* [DATA UNDER STUDY]
╔══
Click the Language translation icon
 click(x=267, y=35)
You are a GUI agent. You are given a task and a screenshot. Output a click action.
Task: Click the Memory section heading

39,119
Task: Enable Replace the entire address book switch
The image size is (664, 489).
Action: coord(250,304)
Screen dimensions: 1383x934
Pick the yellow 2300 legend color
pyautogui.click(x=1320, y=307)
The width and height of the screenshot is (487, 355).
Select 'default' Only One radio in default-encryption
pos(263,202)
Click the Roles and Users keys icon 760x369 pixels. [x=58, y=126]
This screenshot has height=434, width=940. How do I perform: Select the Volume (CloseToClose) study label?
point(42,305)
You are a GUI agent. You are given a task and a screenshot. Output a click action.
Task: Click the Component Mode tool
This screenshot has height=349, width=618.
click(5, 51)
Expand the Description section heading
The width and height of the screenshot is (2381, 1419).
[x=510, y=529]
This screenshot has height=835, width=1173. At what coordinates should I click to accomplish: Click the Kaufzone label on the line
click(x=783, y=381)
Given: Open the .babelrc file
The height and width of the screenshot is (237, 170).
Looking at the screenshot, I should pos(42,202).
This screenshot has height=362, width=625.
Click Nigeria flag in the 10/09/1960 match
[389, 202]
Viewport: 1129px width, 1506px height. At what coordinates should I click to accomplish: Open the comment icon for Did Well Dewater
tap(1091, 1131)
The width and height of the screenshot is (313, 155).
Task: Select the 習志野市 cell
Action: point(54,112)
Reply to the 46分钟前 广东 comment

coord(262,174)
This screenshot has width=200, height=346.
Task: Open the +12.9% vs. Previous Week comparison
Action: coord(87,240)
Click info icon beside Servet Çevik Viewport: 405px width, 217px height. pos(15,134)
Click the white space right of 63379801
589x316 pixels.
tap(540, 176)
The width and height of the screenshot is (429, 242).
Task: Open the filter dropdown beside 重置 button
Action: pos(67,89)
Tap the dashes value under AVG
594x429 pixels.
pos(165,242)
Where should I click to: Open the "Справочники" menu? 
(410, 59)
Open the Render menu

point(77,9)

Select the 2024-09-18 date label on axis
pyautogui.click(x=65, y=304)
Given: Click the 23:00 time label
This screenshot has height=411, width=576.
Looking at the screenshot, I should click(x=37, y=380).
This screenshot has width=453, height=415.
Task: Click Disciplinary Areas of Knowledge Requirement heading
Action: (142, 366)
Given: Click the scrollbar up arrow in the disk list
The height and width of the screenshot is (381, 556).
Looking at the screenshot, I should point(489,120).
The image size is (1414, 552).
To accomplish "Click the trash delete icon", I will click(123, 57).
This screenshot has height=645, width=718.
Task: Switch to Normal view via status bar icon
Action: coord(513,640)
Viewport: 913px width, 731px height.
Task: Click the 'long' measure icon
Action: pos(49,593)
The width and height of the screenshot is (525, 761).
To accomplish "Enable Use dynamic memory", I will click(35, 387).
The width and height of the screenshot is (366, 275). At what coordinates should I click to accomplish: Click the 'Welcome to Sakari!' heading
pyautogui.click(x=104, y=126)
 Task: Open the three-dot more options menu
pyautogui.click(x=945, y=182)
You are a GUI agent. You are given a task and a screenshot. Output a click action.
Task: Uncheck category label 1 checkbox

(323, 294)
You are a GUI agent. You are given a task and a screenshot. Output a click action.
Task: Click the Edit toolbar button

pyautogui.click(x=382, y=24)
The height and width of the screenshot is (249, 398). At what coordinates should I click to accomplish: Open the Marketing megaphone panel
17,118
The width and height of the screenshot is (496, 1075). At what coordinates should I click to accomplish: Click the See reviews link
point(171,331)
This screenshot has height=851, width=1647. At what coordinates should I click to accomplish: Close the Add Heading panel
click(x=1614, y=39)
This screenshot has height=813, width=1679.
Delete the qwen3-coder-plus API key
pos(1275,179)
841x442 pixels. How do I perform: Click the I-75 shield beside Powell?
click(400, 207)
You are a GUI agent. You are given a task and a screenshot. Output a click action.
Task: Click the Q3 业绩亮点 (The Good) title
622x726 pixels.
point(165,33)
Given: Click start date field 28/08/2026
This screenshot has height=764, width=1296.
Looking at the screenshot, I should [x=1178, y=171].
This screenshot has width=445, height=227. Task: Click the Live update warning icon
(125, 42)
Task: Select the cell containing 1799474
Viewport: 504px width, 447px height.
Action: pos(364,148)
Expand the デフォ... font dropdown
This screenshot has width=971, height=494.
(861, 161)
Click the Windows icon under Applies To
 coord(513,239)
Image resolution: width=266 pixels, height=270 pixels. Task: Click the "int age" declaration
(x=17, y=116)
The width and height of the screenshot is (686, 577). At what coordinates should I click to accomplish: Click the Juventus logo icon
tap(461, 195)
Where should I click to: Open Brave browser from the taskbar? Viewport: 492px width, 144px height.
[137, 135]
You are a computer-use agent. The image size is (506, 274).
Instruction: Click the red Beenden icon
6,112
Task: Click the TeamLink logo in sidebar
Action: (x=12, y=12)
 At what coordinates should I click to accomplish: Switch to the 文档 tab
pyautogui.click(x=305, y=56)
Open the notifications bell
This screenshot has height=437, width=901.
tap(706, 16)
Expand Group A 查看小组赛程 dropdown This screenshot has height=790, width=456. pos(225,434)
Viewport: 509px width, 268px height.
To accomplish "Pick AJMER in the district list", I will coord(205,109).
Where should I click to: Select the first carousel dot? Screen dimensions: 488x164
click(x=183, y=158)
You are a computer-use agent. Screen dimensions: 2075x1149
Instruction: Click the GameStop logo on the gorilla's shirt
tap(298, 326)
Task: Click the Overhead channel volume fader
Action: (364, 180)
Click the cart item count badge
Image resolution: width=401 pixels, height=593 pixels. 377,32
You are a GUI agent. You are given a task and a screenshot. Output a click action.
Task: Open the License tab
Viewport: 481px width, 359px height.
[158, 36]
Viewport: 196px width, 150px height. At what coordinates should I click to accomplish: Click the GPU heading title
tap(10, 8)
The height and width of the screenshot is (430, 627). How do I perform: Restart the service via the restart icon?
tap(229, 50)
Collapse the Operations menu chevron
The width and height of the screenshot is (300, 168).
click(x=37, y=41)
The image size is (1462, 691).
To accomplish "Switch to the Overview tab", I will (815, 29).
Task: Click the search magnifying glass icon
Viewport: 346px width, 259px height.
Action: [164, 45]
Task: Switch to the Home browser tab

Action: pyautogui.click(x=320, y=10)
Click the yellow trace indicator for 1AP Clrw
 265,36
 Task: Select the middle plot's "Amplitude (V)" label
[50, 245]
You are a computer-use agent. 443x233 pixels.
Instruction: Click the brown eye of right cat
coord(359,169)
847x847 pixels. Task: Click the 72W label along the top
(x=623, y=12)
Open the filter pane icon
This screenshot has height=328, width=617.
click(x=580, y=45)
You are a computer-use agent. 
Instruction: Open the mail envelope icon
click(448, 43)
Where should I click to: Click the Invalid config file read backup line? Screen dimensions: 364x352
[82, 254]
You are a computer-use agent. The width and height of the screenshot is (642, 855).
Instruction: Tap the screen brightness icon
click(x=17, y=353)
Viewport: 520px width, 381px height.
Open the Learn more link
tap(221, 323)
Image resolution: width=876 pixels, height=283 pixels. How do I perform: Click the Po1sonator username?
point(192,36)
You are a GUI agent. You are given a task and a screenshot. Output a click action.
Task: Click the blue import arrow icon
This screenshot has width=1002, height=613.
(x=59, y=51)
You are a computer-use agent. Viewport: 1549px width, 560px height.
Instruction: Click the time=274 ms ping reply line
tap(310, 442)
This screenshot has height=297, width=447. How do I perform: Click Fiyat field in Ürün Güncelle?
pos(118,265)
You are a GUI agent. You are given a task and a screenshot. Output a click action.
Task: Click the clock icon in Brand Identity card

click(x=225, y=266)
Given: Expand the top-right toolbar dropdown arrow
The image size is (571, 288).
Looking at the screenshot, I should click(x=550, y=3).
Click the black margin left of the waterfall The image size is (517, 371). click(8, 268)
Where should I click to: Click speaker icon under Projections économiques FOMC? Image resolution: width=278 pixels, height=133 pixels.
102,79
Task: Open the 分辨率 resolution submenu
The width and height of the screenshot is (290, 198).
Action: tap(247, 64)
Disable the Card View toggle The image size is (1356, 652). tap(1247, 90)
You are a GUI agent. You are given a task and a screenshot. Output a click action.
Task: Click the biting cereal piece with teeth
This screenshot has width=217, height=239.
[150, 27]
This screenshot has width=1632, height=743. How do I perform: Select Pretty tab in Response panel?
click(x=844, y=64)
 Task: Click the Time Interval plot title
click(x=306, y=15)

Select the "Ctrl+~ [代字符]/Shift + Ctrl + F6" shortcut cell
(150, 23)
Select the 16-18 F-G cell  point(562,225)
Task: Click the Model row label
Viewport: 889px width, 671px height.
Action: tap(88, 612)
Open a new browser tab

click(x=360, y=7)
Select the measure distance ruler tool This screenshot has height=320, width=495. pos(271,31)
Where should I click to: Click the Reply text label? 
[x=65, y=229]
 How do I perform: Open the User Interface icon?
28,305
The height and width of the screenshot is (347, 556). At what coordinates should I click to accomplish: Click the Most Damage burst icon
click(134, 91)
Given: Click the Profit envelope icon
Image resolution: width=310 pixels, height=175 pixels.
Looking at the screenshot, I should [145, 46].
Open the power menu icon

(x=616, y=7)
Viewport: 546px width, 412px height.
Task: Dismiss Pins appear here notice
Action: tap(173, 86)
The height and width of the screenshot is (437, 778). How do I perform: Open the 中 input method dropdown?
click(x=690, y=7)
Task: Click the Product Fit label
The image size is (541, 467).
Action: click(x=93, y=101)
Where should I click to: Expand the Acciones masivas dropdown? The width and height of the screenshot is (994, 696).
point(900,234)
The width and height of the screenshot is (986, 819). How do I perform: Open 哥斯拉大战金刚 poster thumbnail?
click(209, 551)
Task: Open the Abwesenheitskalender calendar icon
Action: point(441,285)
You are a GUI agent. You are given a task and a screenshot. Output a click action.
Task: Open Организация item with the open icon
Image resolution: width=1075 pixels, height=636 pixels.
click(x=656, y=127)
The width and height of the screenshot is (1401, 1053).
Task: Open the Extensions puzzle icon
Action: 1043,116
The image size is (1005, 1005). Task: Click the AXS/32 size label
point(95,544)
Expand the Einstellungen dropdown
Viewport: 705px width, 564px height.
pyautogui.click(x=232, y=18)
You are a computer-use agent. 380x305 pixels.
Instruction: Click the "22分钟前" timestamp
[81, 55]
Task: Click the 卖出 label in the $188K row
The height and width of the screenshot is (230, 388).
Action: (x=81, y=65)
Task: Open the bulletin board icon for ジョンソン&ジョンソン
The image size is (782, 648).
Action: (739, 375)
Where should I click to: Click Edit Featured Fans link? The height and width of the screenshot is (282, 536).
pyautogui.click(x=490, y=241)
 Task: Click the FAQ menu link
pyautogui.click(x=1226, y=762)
╚══
Reproduce the listing from the "The height and width of the screenshot is (437, 778)." line onward, verbatim.

* [TASK ANSWER]
The height and width of the screenshot is (437, 778). How do I perform: Open the 中 input method dropdown?
click(x=690, y=7)
Task: Click the Product Fit label
The image size is (541, 467).
Action: click(x=93, y=101)
Where should I click to: Expand the Acciones masivas dropdown? The width and height of the screenshot is (994, 696).
point(900,234)
The width and height of the screenshot is (986, 819). How do I perform: Open 哥斯拉大战金刚 poster thumbnail?
click(209, 551)
Task: Open the Abwesenheitskalender calendar icon
Action: point(441,285)
You are a GUI agent. You are given a task and a screenshot. Output a click action.
Task: Open Организация item with the open icon
Image resolution: width=1075 pixels, height=636 pixels.
click(x=656, y=127)
The width and height of the screenshot is (1401, 1053).
Task: Open the Extensions puzzle icon
Action: 1043,116
The image size is (1005, 1005). Task: Click the AXS/32 size label
point(95,544)
Expand the Einstellungen dropdown
Viewport: 705px width, 564px height.
pyautogui.click(x=232, y=18)
You are a computer-use agent. 380x305 pixels.
Instruction: Click the "22分钟前" timestamp
[81, 55]
Task: Click the 卖出 label in the $188K row
The height and width of the screenshot is (230, 388).
Action: (x=81, y=65)
Task: Open the bulletin board icon for ジョンソン&ジョンソン
The image size is (782, 648).
Action: (739, 375)
Where should I click to: Click Edit Featured Fans link? The height and width of the screenshot is (282, 536).
pyautogui.click(x=490, y=241)
 Task: Click the FAQ menu link
pyautogui.click(x=1226, y=762)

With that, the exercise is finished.